Esto proporciona solo una prueba débil y limitada del posible papel de la cultura».
A todos ellos se les presentaron diez ‘bolígrafos olorosos’ con diferentes moléculas que representaban diez olores diferentes que después ellos colocaron del olor más agradable al que menos les había gustado.
Así, el olor preferido de la mayoría de ellos, a pesar de encontrarse a miles de kilómetros de distancia, fue el de la molécula 4-hidroxi-3-metoxibenzaldehído, el que identificamos con la vainilla, seguida del butirato de etilo, que nos huele a melocotón.
Por el contrario, el aroma menos agradable fue el del ácido isovalérico, algo parecido al ‘agrio’ que se puede encontrar en muchos alimentos, como el queso, la leche de soja y el zumo de manzana, pero también en el sudor de los pies.
Tampoco fue muy bien acogido en general el disulfuro de dietilo, que corresponde a las patatas podridas, o el ácido octanoico, presente en la grasa de la leche de los mamíferos.

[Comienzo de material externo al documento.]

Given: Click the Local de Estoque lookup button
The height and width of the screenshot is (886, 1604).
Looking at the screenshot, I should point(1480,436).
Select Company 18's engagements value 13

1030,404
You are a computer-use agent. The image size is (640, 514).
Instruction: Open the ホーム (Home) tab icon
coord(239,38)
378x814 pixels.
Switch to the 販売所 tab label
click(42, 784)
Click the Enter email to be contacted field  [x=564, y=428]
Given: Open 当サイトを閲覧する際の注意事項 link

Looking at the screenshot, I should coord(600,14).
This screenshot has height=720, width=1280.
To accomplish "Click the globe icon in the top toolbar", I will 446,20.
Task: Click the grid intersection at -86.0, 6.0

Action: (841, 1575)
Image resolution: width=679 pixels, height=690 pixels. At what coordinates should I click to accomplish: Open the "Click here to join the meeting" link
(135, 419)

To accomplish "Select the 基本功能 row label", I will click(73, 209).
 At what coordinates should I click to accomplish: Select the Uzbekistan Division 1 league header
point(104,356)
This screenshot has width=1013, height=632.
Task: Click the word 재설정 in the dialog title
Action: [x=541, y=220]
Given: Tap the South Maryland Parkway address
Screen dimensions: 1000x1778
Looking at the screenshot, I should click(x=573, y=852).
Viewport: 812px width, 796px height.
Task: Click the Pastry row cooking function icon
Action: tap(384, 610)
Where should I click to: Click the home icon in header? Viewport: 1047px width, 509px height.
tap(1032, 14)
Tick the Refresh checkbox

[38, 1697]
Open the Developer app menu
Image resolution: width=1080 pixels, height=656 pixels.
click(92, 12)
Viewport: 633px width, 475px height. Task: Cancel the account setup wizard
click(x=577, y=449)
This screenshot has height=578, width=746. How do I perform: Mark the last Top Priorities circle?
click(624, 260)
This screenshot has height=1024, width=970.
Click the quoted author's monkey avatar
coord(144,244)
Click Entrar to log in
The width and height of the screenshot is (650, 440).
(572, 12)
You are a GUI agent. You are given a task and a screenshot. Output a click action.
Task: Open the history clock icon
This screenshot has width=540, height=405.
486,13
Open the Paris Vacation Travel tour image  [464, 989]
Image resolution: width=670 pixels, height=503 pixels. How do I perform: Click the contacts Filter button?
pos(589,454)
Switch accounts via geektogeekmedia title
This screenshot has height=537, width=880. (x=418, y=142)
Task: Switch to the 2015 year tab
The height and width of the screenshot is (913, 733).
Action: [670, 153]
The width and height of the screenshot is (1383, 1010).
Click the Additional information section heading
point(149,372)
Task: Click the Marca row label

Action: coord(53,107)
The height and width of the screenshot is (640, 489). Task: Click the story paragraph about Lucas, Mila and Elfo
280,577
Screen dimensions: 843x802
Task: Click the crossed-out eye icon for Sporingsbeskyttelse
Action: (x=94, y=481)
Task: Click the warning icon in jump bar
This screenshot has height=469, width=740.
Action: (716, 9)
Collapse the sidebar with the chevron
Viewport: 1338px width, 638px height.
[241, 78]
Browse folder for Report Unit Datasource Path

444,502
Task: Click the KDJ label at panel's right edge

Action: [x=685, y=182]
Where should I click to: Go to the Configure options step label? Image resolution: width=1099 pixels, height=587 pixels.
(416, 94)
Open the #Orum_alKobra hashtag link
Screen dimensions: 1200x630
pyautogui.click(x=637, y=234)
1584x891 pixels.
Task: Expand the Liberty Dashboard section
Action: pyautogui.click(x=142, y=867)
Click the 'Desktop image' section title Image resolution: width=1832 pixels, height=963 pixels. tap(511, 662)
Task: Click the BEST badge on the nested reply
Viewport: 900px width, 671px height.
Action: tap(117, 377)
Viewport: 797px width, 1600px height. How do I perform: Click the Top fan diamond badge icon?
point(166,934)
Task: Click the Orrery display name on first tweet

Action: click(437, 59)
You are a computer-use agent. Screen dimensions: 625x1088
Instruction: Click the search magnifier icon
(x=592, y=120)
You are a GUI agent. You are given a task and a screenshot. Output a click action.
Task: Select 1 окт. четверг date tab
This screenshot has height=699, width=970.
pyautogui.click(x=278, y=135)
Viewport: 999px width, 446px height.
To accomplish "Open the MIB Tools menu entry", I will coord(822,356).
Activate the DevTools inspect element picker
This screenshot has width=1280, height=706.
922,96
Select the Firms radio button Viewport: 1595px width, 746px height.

En concreto, se incluyeron participantes de la tribu indígena americana de los Seris, en México; integrantes de los Maniq, una población que habita el sur de Tailandia; oriundos de los Semaq Beri, y un recolector costero de los Mah Meri, de Malasia; una comunidad de agricultores forrajeros Chachi y un agricultor de subsistencia de la tribu Imbabura Quichua, ambos de Ecuador; y dos habitantes de grandes ciudades industriales de México y Tailandia.
Además, también se tuvieron en cuenta preferencias de ciudadanos de Nueva York de otro trabajo anterior que tuvo en cuenta 500 moléculas, y que arrojó resultados parecidos.
«Dado que estos grupos viven en ambientes olorosos tan dispares, como la selva tropical, la costa, la montaña y la ciudad, capturamos muchos tipos diferentes de ‘experiencias de olor’», explica Artin Arshamian, neurocientífico del Instituto Karolinska de Estocolmo (Suecia) y primer autor del estudio.
Los investigadores afirman que si la preferencia por uno u otro aroma fuese cultural, las clasificaciones de los participantes serían similares para dentro de las mismas tribus o pueblos.
«Pero, contrariamente a las expectativas, la cultura explicó solo el 6% de la variación en las clasificaciones de agrado», afirman los autores.
Por el contrario, la variación se explica en gran medida por la estructura molecular (41%) y por preferencia personal (54%).
Y, esta última, aunque puede ser ‘aprendida’ y derivada de la cultura, también puede ser resultado de la composición genética de los individuos, quizá por el instinto de supervivencia generado por la evolución, es decir, que los olores resulten más o menos agradables porque nuestros antepasados relacionaron esos olores con alimentos saludables.
«Ahora sabemos que existe una percepción universal del olor que está impulsada por la estructura molecular y que explica por qué nos gusta o nos disgusta cierto olor», señala Arshamian.
«Las culturas de todo el mundo clasifican los diferentes olores de manera similar sin importar de dónde provengan, pero las preferencias de olor tienen un componente personal, aunque no cultural», añade.
El siguiente paso será «estudiar por qué esto es así al vincular este conocimiento con lo que sucede en el cerebro cuando olemos un olor particular».
Es decir, probar qué ocurre en nuestro cerebro cuando olemos un aroma, independientemente del lugar en el que vivamos y en la cultura en la que nos hayamos criado.